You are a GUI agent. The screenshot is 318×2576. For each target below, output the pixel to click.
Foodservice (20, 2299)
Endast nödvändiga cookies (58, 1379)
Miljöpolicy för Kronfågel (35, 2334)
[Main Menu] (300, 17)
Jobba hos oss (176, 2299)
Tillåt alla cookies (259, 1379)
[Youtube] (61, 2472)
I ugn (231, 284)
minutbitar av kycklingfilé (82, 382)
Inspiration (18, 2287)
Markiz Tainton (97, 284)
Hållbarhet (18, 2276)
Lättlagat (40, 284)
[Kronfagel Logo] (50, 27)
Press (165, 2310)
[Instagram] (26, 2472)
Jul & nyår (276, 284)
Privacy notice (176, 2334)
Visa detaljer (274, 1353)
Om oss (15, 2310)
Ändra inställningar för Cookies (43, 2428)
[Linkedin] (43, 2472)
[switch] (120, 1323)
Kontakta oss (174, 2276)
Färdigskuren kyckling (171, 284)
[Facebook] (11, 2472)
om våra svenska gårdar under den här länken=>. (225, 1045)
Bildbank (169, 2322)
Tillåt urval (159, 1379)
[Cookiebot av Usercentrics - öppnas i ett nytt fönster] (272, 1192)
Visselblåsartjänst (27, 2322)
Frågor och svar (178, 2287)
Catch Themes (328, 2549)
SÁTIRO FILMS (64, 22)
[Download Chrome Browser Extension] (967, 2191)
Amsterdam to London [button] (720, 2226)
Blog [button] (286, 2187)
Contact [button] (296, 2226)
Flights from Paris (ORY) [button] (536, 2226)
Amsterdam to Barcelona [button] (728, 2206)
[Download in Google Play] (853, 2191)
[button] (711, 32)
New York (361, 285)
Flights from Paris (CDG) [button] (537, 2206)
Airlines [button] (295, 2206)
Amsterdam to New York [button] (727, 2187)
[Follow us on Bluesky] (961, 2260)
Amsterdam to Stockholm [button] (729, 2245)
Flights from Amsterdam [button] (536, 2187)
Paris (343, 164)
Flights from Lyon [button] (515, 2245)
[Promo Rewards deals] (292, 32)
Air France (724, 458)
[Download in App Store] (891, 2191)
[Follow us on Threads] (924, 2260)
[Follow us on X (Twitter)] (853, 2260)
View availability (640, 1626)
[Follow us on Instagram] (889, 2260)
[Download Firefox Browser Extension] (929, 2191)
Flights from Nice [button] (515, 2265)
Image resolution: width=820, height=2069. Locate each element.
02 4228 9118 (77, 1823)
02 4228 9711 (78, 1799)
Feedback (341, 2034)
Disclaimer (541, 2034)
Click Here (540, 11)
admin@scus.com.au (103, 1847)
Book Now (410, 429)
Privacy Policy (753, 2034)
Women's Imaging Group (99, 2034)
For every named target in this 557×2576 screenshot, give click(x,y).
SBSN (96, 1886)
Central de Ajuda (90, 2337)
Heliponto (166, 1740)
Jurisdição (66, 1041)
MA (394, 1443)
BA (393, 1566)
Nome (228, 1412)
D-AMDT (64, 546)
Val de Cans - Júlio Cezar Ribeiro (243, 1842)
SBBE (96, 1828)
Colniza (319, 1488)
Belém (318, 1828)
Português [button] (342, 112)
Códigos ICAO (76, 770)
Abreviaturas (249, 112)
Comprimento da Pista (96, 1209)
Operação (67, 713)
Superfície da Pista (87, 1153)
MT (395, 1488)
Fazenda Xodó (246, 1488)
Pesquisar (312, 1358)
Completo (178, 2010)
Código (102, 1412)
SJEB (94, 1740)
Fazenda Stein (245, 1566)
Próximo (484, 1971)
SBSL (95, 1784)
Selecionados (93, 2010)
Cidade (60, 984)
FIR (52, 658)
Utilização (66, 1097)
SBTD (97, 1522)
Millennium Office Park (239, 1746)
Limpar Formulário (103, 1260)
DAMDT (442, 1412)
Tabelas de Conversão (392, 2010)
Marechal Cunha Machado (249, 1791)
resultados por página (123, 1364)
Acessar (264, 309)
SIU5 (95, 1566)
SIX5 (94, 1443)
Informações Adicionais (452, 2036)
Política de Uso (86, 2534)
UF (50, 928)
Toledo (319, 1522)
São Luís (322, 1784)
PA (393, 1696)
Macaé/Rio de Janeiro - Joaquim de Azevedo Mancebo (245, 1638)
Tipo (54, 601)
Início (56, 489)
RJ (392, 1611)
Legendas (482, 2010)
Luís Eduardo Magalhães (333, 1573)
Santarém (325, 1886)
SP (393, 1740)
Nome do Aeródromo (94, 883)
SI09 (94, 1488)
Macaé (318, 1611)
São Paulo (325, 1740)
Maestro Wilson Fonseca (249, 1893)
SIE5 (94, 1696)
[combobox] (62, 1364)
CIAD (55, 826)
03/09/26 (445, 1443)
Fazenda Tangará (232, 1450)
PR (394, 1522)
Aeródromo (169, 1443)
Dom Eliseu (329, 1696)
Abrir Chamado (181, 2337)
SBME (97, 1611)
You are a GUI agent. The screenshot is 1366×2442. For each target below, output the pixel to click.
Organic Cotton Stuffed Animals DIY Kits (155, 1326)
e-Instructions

━━━━

§ Your goal
Transcribe every record above so that nothing differs from the original.

§ Solution to the problem
You are a GUI agent. The screenshot is 318×2576. For each target below, output the pixel to click.
Foodservice (20, 2299)
Endast nödvändiga cookies (58, 1379)
Miljöpolicy för Kronfågel (35, 2334)
[Main Menu] (300, 17)
Jobba hos oss (176, 2299)
Tillåt alla cookies (259, 1379)
[Youtube] (61, 2472)
I ugn (231, 284)
minutbitar av kycklingfilé (82, 382)
Inspiration (18, 2287)
Markiz Tainton (97, 284)
Hållbarhet (18, 2276)
Lättlagat (40, 284)
[Kronfagel Logo] (50, 27)
Press (165, 2310)
[Instagram] (26, 2472)
Jul & nyår (276, 284)
Privacy notice (176, 2334)
Visa detaljer (274, 1353)
Om oss (15, 2310)
Ändra inställningar för Cookies (43, 2428)
[Linkedin] (43, 2472)
[switch] (120, 1323)
Kontakta oss (174, 2276)
Färdigskuren kyckling (171, 284)
[Facebook] (11, 2472)
om våra svenska gårdar under den här länken=>. (225, 1045)
Bildbank (169, 2322)
Tillåt urval (159, 1379)
[Cookiebot av Usercentrics - öppnas i ett nytt fönster] (272, 1192)
Visselblåsartjänst (27, 2322)
Frågor och svar (178, 2287)
Catch Themes (328, 2549)
SÁTIRO FILMS (64, 22)
[Download Chrome Browser Extension] (967, 2191)
Amsterdam to London [button] (720, 2226)
Blog [button] (286, 2187)
Contact [button] (296, 2226)
Flights from Paris (ORY) [button] (536, 2226)
Amsterdam to Barcelona [button] (728, 2206)
[Download in Google Play] (853, 2191)
[button] (711, 32)
New York (361, 285)
Flights from Paris (CDG) [button] (537, 2206)
Airlines [button] (295, 2206)
Amsterdam to New York [button] (727, 2187)
[Follow us on Bluesky] (961, 2260)
Amsterdam to Stockholm [button] (729, 2245)
Flights from Amsterdam [button] (536, 2187)
Paris (343, 164)
Flights from Lyon [button] (515, 2245)
[Promo Rewards deals] (292, 32)
Air France (724, 458)
[Download in App Store] (891, 2191)
[Follow us on Threads] (924, 2260)
[Follow us on X (Twitter)] (853, 2260)
View availability (640, 1626)
[Follow us on Instagram] (889, 2260)
[Download Firefox Browser Extension] (929, 2191)
Flights from Nice [button] (515, 2265)
Image resolution: width=820, height=2069. Locate each element.
02 4228 9118 (77, 1823)
02 4228 9711 (78, 1799)
Feedback (341, 2034)
Disclaimer (541, 2034)
Click Here (540, 11)
admin@scus.com.au (103, 1847)
Book Now (410, 429)
Privacy Policy (753, 2034)
Women's Imaging Group (99, 2034)
For every named target in this 557×2576 screenshot, give click(x,y).
SBSN (96, 1886)
Central de Ajuda (90, 2337)
Heliponto (166, 1740)
Jurisdição (66, 1041)
MA (394, 1443)
BA (393, 1566)
Nome (228, 1412)
D-AMDT (64, 546)
Val de Cans - Júlio Cezar Ribeiro (243, 1842)
SBBE (96, 1828)
Colniza (319, 1488)
Belém (318, 1828)
Português [button] (342, 112)
Códigos ICAO (76, 770)
Abreviaturas (249, 112)
Comprimento da Pista (96, 1209)
Operação (67, 713)
Superfície da Pista (87, 1153)
MT (395, 1488)
Fazenda Xodó (246, 1488)
Pesquisar (312, 1358)
Completo (178, 2010)
Código (102, 1412)
SJEB (94, 1740)
Fazenda Stein (245, 1566)
Próximo (484, 1971)
SBSL (95, 1784)
Selecionados (93, 2010)
Cidade (60, 984)
FIR (52, 658)
Utilização (66, 1097)
SBTD (97, 1522)
Millennium Office Park (239, 1746)
Limpar Formulário (103, 1260)
DAMDT (442, 1412)
Tabelas de Conversão (392, 2010)
Marechal Cunha Machado (249, 1791)
resultados por página (123, 1364)
Acessar (264, 309)
SIU5 (95, 1566)
SIX5 (94, 1443)
Informações Adicionais (452, 2036)
Política de Uso (86, 2534)
UF (50, 928)
Toledo (319, 1522)
São Luís (322, 1784)
PA (393, 1696)
Macaé/Rio de Janeiro - Joaquim de Azevedo Mancebo (245, 1638)
Tipo (54, 601)
Início (56, 489)
RJ (392, 1611)
Legendas (482, 2010)
Luís Eduardo Magalhães (333, 1573)
Santarém (325, 1886)
SP (393, 1740)
Nome do Aeródromo (94, 883)
SI09 (94, 1488)
Macaé (318, 1611)
São Paulo (325, 1740)
Maestro Wilson Fonseca (249, 1893)
SIE5 (94, 1696)
[combobox] (62, 1364)
CIAD (55, 826)
03/09/26 (445, 1443)
Fazenda Tangará (232, 1450)
PR (394, 1522)
Aeródromo (169, 1443)
Dom Eliseu (329, 1696)
Abrir Chamado (181, 2337)
SBME (97, 1611)
You are a GUI agent. The screenshot is 1366×2442. For each target below, output the pixel to click.
Organic Cotton Stuffed Animals DIY Kits (155, 1326)
e-Instructions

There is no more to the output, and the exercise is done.